第3章 動き出した運命の歯車
それから2ヶ月が過ぎた。
「食料が尽きそうね…」
「仕方ないよ。早く島を見つけて食料を何とかしよう
それまでは魚でも釣って食いつなごう…」
2人が話していると遠くからドオンドオンと重い音が響いた。
「なんの音だ?」
「分からない…けどなんかすごい音…ねぇ?
こっちに近づいてない?」
目を凝らしてみるとどうやら海賊と海軍が戦闘しているようだった。
「巻き込まれたら大変だ…早く離れよう?」
キチベエが舵を取り離れようとしたが風向きが悪かった。
帆が煽られ、いくら舵を取ろうとしても全く効かなかい。
船はどんどん交戦している場所に吸い込まれるように近づいた。ドオンと大きな音が響くと大砲の流れ弾が2人の乗る船を貫いた。
「そこの船!止まりなさい!海賊がいるから!」
大きな軍艦から大きな声が響いた。
「止まれねぇんだよ!?」
キチベエが叫んだ。

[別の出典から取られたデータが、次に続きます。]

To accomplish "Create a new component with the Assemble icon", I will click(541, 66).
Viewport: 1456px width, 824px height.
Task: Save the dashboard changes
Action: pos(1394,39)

さらに大砲が流れて来て2人の乗る船を真っ二つにする。
勢いもありバランスを崩すとナデシコは海へ投げ出される。
「かあさん!?」
手を伸ばし焦る顔が幼き日の面影と重なりナデシコは微笑んだ。
それがキチベエを見た最後の時だった。
ザブンと海に投げ出され散らばる船の破片に白い肌を切り裂かれる。しかし、彼女の傷は治っていく。
(早く、海面に上がらなきゃ)
必死で手を伸ばし足を振り海面へと泳いだ。
ぷはっと顔を出し息を吸った直後だった。
柱だった大きな木が倒れてきた。
ザバンと音を立て倒れてきた木に頭をぶつける。
さすがのナデシコも脳震盪を起こし気絶した。
海賊が退散した海では軍艦が一艘そこに居座っていた。
そこでは海兵たちがざわざわと騒いでいた。
「なぁ、この女の服…噂で聞くワノ国の着方じゃねぇか?」
「こいつ、あの戦闘に巻き込まれてるのに傷一つねぇぞ」
酷い頭痛に目を覚ましたナデシコは辺りを見回す。
目を開けるとそこには2人の男が見張りとして立っていた。
傷は治ってもその痛みはすぐには治らない彼女はフラフラと立ち上がった。
「すみません…ここはどこですか?」
彼女の声に気づき男は振り返った。
「あぁ、ここは海軍軍艦だよ。
お嬢ちゃん海に投げ出されたのおぼえているかい?」
ナデシコはこくんとうなづいた。